Assignment: Retype every entry word for word. Omit the pictures.

Data provided:
= = = =
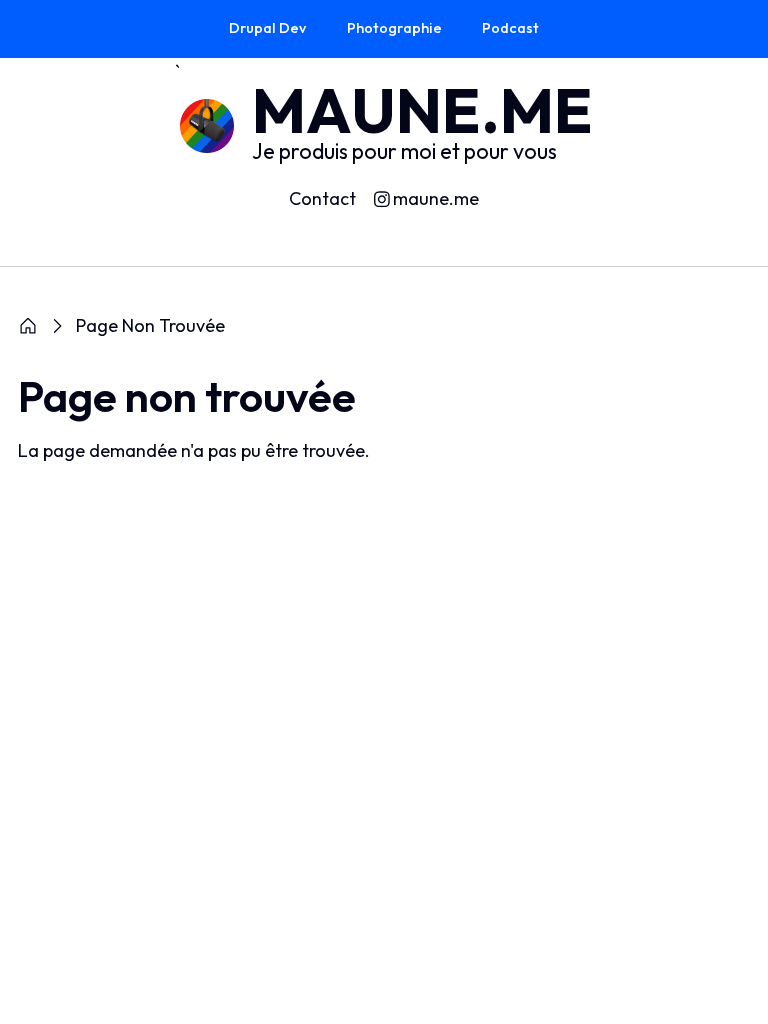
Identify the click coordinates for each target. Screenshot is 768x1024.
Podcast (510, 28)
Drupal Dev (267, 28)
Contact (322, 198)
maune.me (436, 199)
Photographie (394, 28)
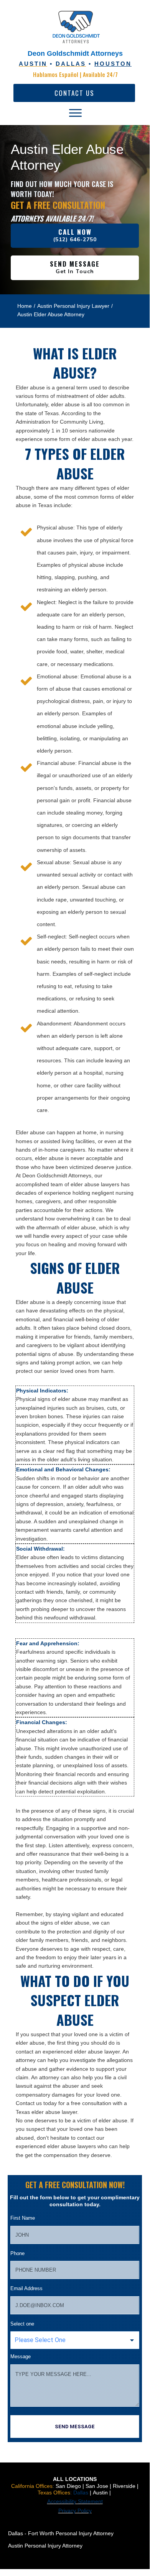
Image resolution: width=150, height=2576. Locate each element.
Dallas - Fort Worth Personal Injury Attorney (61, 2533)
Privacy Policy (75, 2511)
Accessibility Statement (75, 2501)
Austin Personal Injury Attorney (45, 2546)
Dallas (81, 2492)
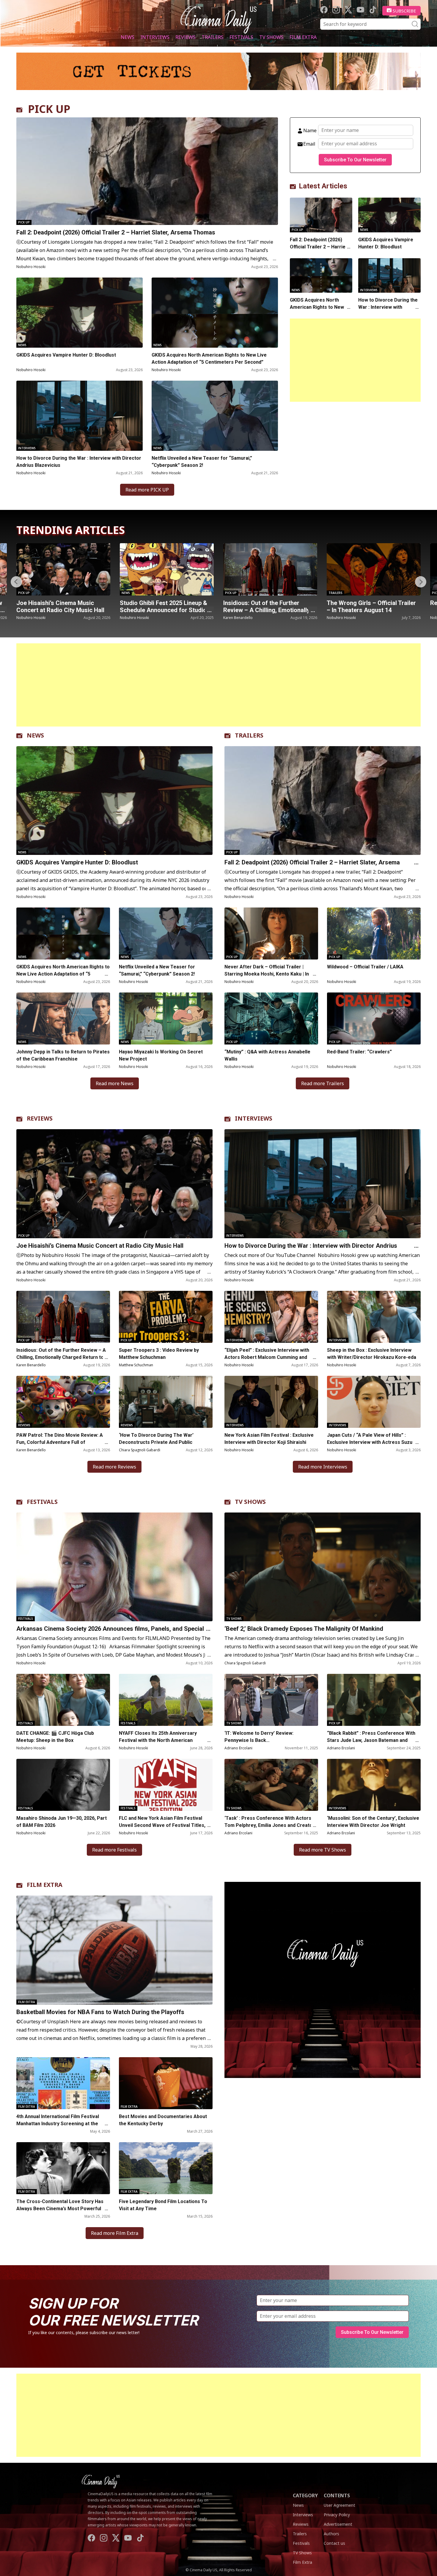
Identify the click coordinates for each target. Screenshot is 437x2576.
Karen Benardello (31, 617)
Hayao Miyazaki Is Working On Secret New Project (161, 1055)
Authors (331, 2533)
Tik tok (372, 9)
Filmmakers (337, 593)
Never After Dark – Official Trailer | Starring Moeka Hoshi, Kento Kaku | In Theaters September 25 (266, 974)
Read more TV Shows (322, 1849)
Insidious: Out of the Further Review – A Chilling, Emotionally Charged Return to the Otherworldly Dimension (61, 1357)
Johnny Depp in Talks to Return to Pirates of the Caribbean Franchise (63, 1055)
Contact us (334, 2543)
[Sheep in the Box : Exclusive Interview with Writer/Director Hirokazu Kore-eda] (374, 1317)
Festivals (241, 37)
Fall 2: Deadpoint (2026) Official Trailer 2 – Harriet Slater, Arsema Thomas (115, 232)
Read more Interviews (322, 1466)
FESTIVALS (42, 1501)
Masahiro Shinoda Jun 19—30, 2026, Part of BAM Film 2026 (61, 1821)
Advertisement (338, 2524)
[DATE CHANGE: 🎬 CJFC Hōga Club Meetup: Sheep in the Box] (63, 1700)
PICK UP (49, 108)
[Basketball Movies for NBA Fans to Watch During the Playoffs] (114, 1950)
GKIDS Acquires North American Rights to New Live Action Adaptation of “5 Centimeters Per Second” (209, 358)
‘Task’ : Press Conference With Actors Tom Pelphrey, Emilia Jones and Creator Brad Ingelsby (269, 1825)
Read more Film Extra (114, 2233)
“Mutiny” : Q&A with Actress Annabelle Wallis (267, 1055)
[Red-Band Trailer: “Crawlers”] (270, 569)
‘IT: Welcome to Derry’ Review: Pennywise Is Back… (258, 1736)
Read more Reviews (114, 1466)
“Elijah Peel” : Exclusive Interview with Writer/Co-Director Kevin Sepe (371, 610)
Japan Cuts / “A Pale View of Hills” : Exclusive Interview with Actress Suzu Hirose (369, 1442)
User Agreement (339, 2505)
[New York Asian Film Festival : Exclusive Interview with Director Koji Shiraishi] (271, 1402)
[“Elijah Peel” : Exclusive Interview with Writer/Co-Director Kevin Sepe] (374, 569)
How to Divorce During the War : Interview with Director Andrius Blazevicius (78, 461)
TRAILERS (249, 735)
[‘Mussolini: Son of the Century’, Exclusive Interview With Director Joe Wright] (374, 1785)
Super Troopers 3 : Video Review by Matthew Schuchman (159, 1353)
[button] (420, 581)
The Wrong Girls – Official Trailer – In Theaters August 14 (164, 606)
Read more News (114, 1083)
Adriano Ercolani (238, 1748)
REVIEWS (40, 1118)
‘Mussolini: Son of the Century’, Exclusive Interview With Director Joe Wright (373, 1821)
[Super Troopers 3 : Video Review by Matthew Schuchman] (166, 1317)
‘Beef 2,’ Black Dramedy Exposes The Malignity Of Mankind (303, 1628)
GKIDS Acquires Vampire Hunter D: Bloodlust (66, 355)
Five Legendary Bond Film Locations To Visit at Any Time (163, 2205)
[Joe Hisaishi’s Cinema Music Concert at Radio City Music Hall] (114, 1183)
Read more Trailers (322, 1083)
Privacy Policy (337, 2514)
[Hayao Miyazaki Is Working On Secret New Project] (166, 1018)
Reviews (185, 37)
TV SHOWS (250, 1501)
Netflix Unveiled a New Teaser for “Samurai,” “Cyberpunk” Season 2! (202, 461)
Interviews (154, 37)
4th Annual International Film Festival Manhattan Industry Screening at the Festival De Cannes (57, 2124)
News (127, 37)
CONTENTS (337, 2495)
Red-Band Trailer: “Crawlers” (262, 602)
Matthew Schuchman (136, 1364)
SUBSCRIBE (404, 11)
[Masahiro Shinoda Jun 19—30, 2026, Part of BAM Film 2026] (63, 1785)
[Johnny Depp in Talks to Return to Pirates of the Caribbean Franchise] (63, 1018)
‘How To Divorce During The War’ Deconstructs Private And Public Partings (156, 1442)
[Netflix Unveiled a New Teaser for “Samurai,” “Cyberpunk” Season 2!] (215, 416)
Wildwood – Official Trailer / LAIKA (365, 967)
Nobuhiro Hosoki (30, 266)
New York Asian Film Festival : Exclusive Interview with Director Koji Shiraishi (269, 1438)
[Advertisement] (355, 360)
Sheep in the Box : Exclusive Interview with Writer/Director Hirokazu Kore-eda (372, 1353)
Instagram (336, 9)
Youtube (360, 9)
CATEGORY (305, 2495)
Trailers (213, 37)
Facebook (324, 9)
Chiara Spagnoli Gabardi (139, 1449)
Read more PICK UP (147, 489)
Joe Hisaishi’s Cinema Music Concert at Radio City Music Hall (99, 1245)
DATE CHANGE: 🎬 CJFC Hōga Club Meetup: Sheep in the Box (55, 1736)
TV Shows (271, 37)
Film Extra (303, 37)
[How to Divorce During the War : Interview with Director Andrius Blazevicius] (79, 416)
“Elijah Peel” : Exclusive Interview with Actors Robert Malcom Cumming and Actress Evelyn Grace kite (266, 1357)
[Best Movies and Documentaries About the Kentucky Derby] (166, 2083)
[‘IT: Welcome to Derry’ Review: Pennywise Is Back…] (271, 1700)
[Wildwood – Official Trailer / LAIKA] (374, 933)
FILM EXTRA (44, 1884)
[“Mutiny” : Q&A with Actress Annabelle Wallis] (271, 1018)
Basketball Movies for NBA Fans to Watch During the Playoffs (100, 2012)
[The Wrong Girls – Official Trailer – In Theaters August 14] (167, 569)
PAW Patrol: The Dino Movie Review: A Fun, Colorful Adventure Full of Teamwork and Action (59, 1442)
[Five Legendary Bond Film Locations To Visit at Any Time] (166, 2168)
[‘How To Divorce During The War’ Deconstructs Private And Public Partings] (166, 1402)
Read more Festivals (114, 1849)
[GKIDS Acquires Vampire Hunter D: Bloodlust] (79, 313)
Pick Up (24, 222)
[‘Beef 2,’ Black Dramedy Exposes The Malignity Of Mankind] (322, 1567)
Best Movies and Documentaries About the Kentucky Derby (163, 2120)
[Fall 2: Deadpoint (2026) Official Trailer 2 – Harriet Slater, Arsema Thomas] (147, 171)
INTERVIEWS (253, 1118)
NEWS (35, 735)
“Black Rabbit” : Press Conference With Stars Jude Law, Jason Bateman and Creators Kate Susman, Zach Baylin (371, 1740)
= = = =
Written solution:
Identify the click coordinates for each target. Screenshot is 768x1024.
Podcast (510, 28)
Drupal Dev (267, 28)
Contact (322, 198)
maune.me (436, 199)
Photographie (394, 28)
Image resolution: width=150, height=2576. Locate each element.
Dallas - Fort Worth Personal Injury Attorney (61, 2533)
Privacy Policy (75, 2511)
Accessibility Statement (75, 2501)
Austin Personal Injury Attorney (45, 2546)
Dallas (81, 2492)
Identify the click coordinates for each target. Screenshot is 437x2576.
Karen Benardello (31, 617)
Hayao Miyazaki Is Working On Secret New Project (161, 1055)
Authors (331, 2533)
Tik tok (372, 9)
Filmmakers (337, 593)
Never After Dark – Official Trailer | Starring Moeka Hoshi, Kento Kaku | In Theaters September 25 (266, 974)
Read more TV Shows (322, 1849)
Insidious: Out of the Further Review – A Chilling, Emotionally Charged Return to the Otherworldly Dimension (61, 1357)
Johnny Depp in Talks to Return to Pirates of the Caribbean Franchise (63, 1055)
Contact us (334, 2543)
[Sheep in the Box : Exclusive Interview with Writer/Director Hirokazu Kore-eda] (374, 1317)
Festivals (241, 37)
Fall 2: Deadpoint (2026) Official Trailer 2 – Harriet Slater, Arsema Thomas (115, 232)
Read more Interviews (322, 1466)
FESTIVALS (42, 1501)
Masahiro Shinoda Jun 19—30, 2026, Part of BAM Film 2026 (61, 1821)
Advertisement (338, 2524)
[DATE CHANGE: 🎬 CJFC Hōga Club Meetup: Sheep in the Box] (63, 1700)
PICK UP (49, 108)
[Basketball Movies for NBA Fans to Watch During the Playoffs] (114, 1950)
GKIDS Acquires North American Rights to New Live Action Adaptation of “5 Centimeters Per Second” (209, 358)
‘Task’ : Press Conference With Actors Tom Pelphrey, Emilia Jones and Creator Brad Ingelsby (269, 1825)
Read more Film Extra (114, 2233)
“Mutiny” : Q&A with Actress Annabelle Wallis (267, 1055)
[Red-Band Trailer: “Crawlers”] (270, 569)
‘IT: Welcome to Derry’ Review: Pennywise Is Back… (258, 1736)
Read more Reviews (114, 1466)
“Elijah Peel” : Exclusive Interview with Writer/Co-Director Kevin Sepe (371, 610)
Japan Cuts / “A Pale View of Hills” : Exclusive Interview with Actress Suzu Hirose (369, 1442)
User Agreement (339, 2505)
[New York Asian Film Festival : Exclusive Interview with Director Koji Shiraishi] (271, 1402)
[“Elijah Peel” : Exclusive Interview with Writer/Co-Director Kevin Sepe] (374, 569)
How to Divorce During the War : Interview with Director Andrius Blazevicius (78, 461)
TRAILERS (249, 735)
[‘Mussolini: Son of the Century’, Exclusive Interview With Director Joe Wright] (374, 1785)
Super Troopers 3 : Video Review by Matthew Schuchman (159, 1353)
[button] (420, 581)
The Wrong Girls – Official Trailer – In Theaters August 14 (164, 606)
Read more News (114, 1083)
Adriano Ercolani (238, 1748)
REVIEWS (40, 1118)
‘Mussolini: Son of the Century’, Exclusive Interview With Director Joe Wright (373, 1821)
[Super Troopers 3 : Video Review by Matthew Schuchman] (166, 1317)
‘Beef 2,’ Black Dramedy Exposes The Malignity Of Mankind (303, 1628)
GKIDS Acquires Vampire Hunter D: Bloodlust (66, 355)
Five Legendary Bond Film Locations To Visit at Any Time (163, 2205)
[Joe Hisaishi’s Cinema Music Concert at Radio City Music Hall] (114, 1183)
Read more Trailers (322, 1083)
Privacy Policy (337, 2514)
[Hayao Miyazaki Is Working On Secret New Project] (166, 1018)
Reviews (185, 37)
TV SHOWS (250, 1501)
Netflix Unveiled a New Teaser for “Samurai,” “Cyberpunk” Season 2! (202, 461)
Interviews (154, 37)
4th Annual International Film Festival Manhattan Industry Screening at the Festival De Cannes (57, 2124)
News (127, 37)
CONTENTS (337, 2495)
Red-Band Trailer: “Crawlers” (262, 602)
Matthew Schuchman (136, 1364)
SUBSCRIBE (404, 11)
[Masahiro Shinoda Jun 19—30, 2026, Part of BAM Film 2026] (63, 1785)
[Johnny Depp in Talks to Return to Pirates of the Caribbean Franchise] (63, 1018)
‘How To Divorce During The War’ Deconstructs Private And Public Partings (156, 1442)
[Netflix Unveiled a New Teaser for “Samurai,” “Cyberpunk” Season 2!] (215, 416)
Wildwood – Official Trailer / LAIKA (365, 967)
Nobuhiro Hosoki (30, 266)
New York Asian Film Festival : Exclusive Interview with Director Koji Shiraishi (269, 1438)
[Advertisement] (355, 360)
Sheep in the Box : Exclusive Interview with Writer/Director Hirokazu Kore-eda (372, 1353)
Instagram (336, 9)
Youtube (360, 9)
CATEGORY (305, 2495)
Trailers (213, 37)
Facebook (324, 9)
Chiara Spagnoli Gabardi (139, 1449)
Read more PICK UP (147, 489)
Joe Hisaishi’s Cinema Music Concert at Radio City Music Hall (99, 1245)
DATE CHANGE: 🎬 CJFC Hōga Club Meetup: Sheep in the Box (55, 1736)
TV Shows (271, 37)
Film Extra (303, 37)
[How to Divorce During the War : Interview with Director Andrius Blazevicius] (79, 416)
“Elijah Peel” : Exclusive Interview with Actors Robert Malcom Cumming and Actress Evelyn Grace kite (266, 1357)
[Best Movies and Documentaries About the Kentucky Derby] (166, 2083)
[‘IT: Welcome to Derry’ Review: Pennywise Is Back…] (271, 1700)
[Wildwood – Official Trailer / LAIKA] (374, 933)
FILM EXTRA (44, 1884)
[“Mutiny” : Q&A with Actress Annabelle Wallis] (271, 1018)
Basketball Movies for NBA Fans to Watch During the Playoffs (100, 2012)
[The Wrong Girls – Official Trailer – In Theaters August 14] (167, 569)
PAW Patrol: The Dino Movie Review: A Fun, Colorful Adventure Full of Teamwork and Action (59, 1442)
[Five Legendary Bond Film Locations To Visit at Any Time] (166, 2168)
[‘How To Divorce During The War’ Deconstructs Private And Public Partings] (166, 1402)
Read more Festivals (114, 1849)
[GKIDS Acquires Vampire Hunter D: Bloodlust] (79, 313)
Pick Up (24, 222)
[‘Beef 2,’ Black Dramedy Exposes The Malignity Of Mankind] (322, 1567)
Best Movies and Documentaries About the Kentucky Derby (163, 2120)
[Fall 2: Deadpoint (2026) Official Trailer 2 – Harriet Slater, Arsema Thomas] (147, 171)
INTERVIEWS (253, 1118)
NEWS (35, 735)
“Black Rabbit” : Press Conference With Stars Jude Law, Jason Bateman and Creators Kate Susman, Zach Baylin (371, 1740)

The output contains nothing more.